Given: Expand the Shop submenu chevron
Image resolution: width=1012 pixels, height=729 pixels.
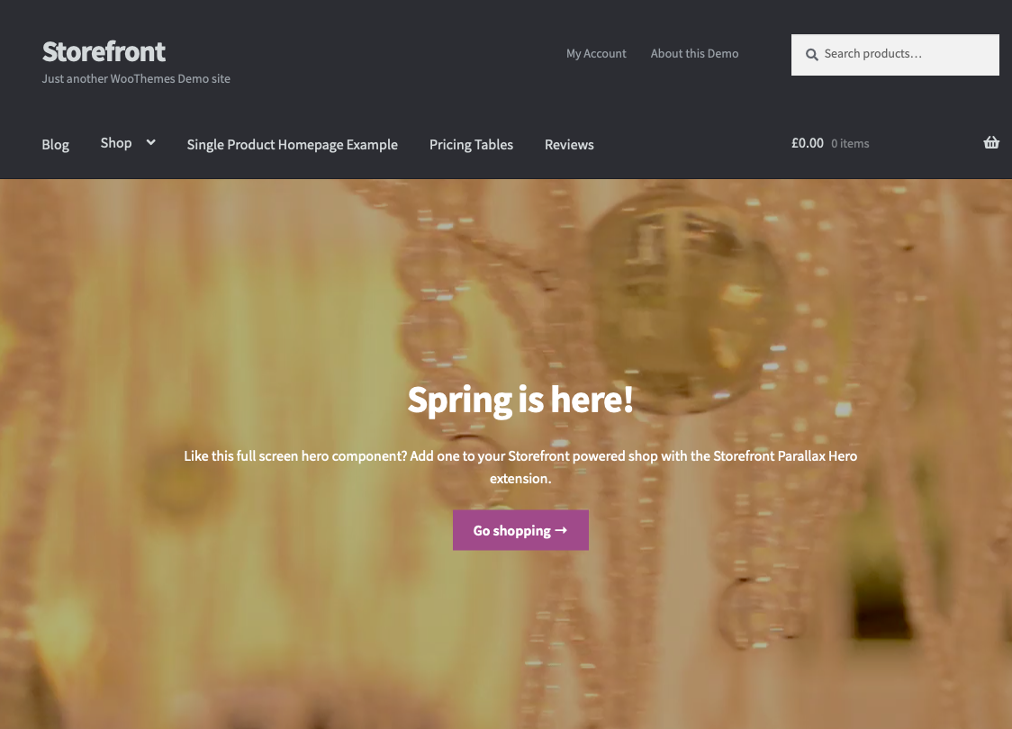Looking at the screenshot, I should (151, 142).
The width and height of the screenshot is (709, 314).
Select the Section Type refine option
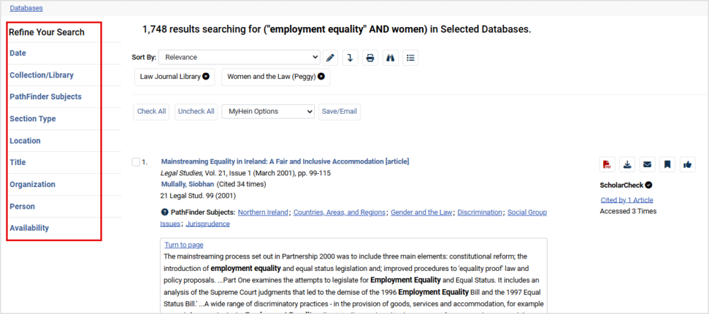(x=33, y=119)
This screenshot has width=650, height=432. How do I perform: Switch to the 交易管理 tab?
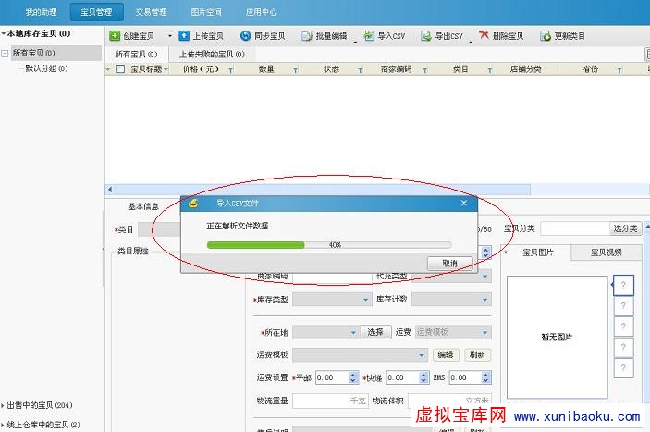[x=151, y=12]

============

## DESCRIPTION OF THE TASK
In your copy, repeat each record exactly and include no pictures.

## SOLUTION TO THIS TASK
Given: Expand the Shop submenu chevron
Image resolution: width=1012 pixels, height=729 pixels.
Looking at the screenshot, I should (151, 142).
The width and height of the screenshot is (709, 314).
Select the Section Type refine option
(x=33, y=119)
This screenshot has width=650, height=432. How do I perform: Switch to the 交易管理 tab?
[x=151, y=12]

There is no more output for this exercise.